Mas há uma certa tristeza em trazer o encanto ao mundo apenas para então erradicá-lo. Pelo menos em 2010 você vai poder ter o maravilhoso elixir do adstringente grapefruit Pamplelune, da perfumista Mathilde Laurent – e, também de Laurent e Jean-Paul Guerlain, o Herba Fresca. Este tem cheiro de um jardim de menta talhado por uma foice, que acabou cortando verde o bastante para garantir que o verão fosse engarrafado. Ou pelo menos enquanto o Herba Fresca estiver sendo produzido.

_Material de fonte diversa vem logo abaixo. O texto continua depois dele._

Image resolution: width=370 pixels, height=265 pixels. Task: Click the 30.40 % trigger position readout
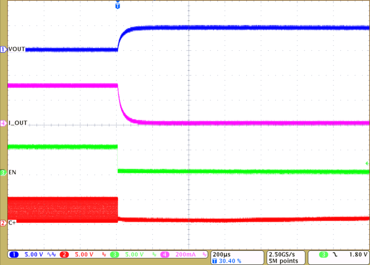pos(228,261)
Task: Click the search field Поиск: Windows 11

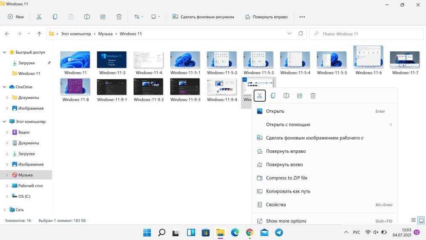Action: [x=366, y=34]
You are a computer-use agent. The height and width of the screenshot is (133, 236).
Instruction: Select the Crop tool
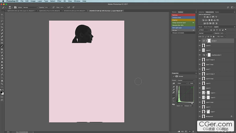pos(2,27)
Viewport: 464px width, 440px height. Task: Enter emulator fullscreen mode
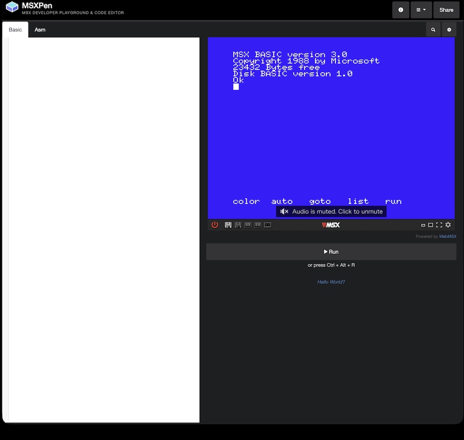(x=439, y=225)
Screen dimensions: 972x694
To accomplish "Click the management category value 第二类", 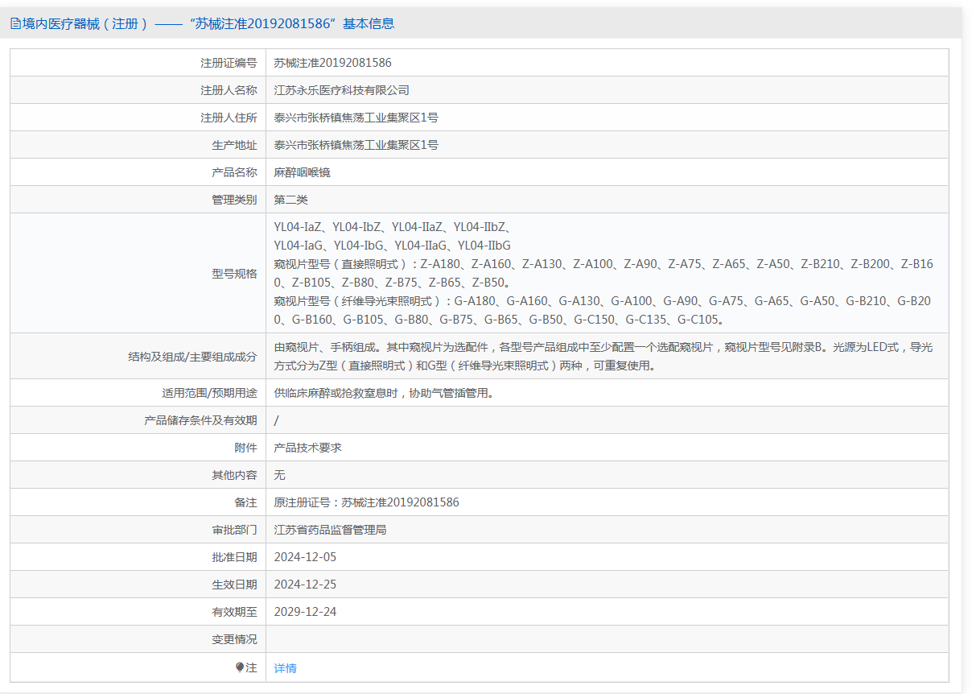I will (x=290, y=200).
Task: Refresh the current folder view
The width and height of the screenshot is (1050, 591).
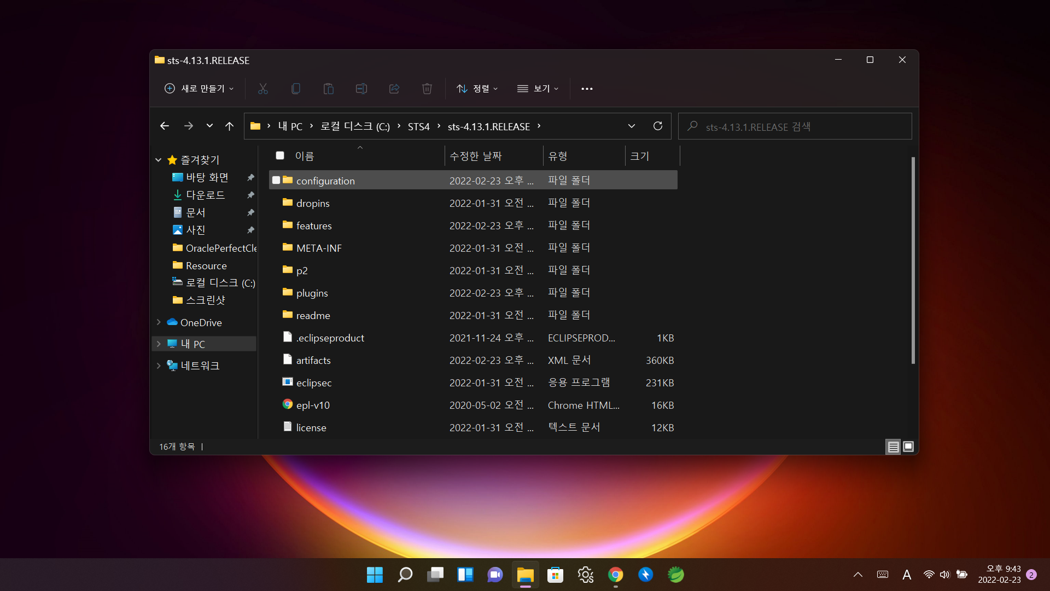Action: (x=658, y=126)
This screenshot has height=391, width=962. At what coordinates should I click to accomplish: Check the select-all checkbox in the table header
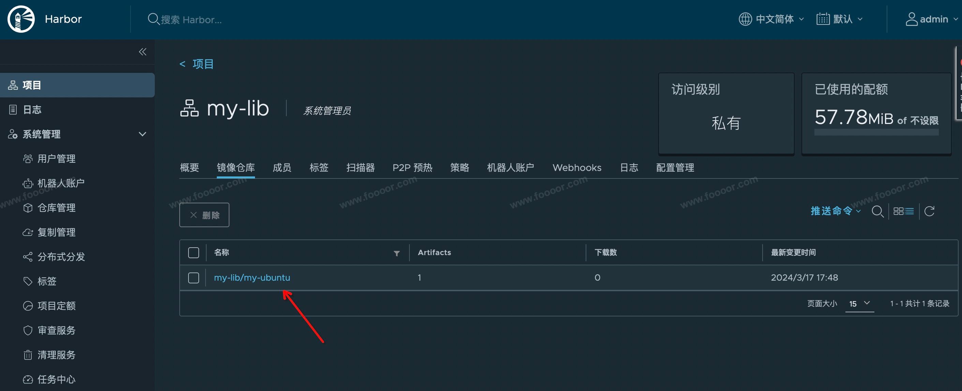tap(193, 253)
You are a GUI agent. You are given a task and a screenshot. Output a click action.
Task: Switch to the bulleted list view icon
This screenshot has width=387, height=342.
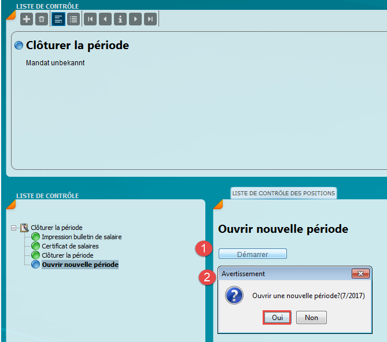(x=73, y=19)
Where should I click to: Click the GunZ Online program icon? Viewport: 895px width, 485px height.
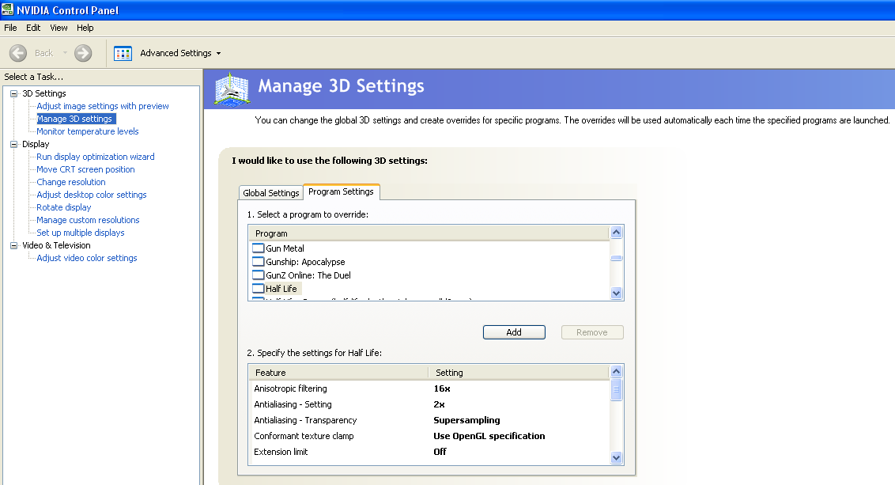click(x=258, y=275)
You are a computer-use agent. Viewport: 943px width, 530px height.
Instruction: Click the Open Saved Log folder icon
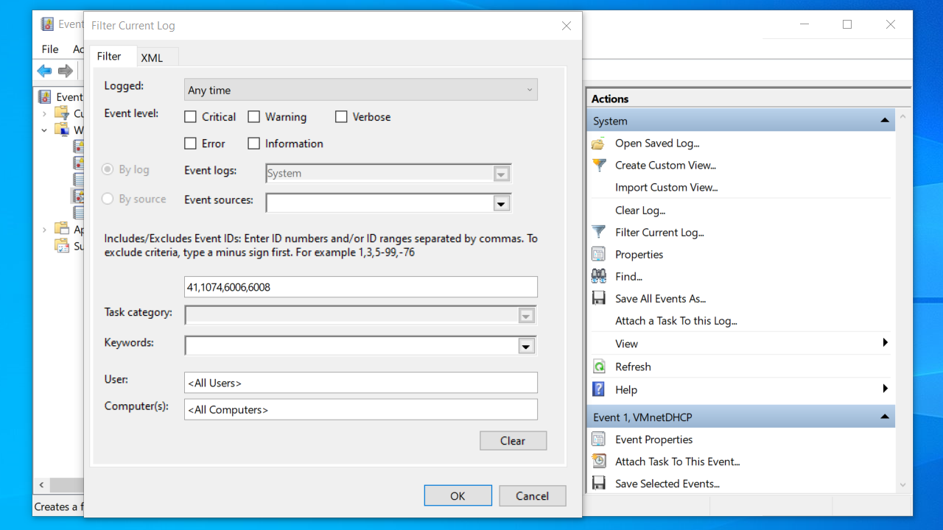coord(598,144)
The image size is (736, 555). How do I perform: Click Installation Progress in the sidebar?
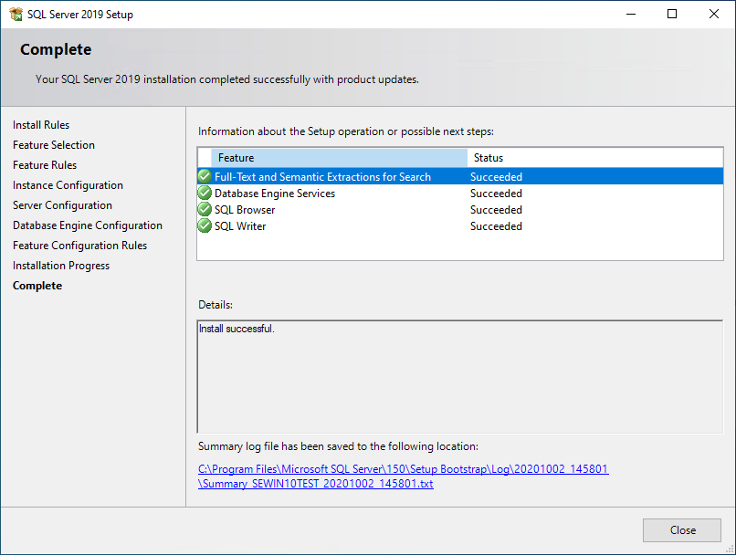(x=61, y=266)
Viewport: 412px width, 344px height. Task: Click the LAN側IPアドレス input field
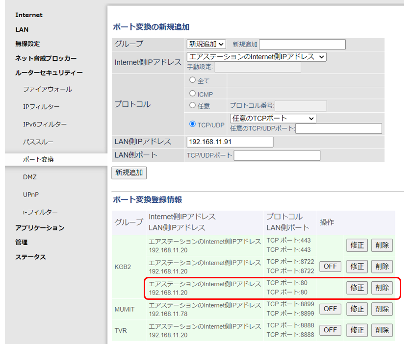click(x=230, y=142)
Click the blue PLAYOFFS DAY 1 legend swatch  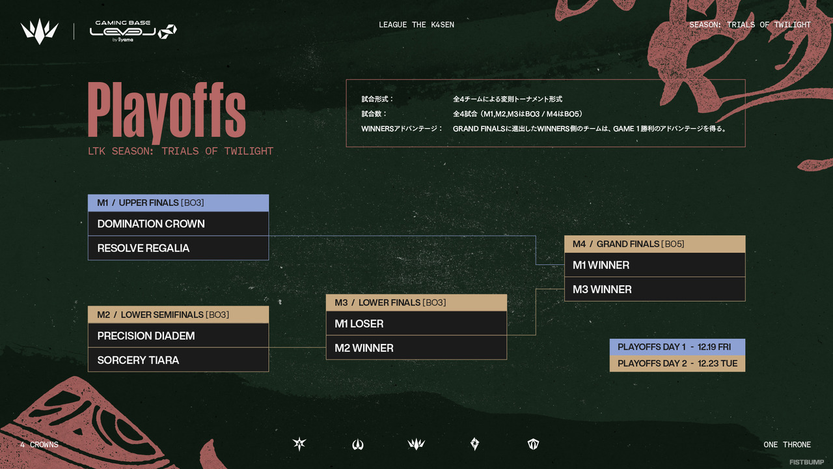[677, 347]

Em março de 2010, a Guerlain vai apresentar Flora Nymphea - cujo cheiro eu ainda não senti -, criado pelo novo perfumista na casa, Thierry Wasser. Esta mais recente fragrância chega com base em um trabalho de Salamagne que eu acho notável, um pastel olfativo chamado Laurier-Reglissé. Salamagne trabalhou folhas frescas de louro e alcaçuz até chegar a um acorde que, 10 segundos depois, não se lê nem louro nem alcaçuz em si, mas transmite a ideia dos morros sobre Los Angeles, onde o ar que recende as folhas secas do eucalipto refresca conforme o sol se põe. Laurier-Reglissé passa a sensação de uma brisa nos cânions, que graciosamente enrolam as cortinas de linho brancas nos criados-mudos. Você sabe, mesmo enquanto aprecia o aroma, que quando a janela fechar, ele vai desaparecer.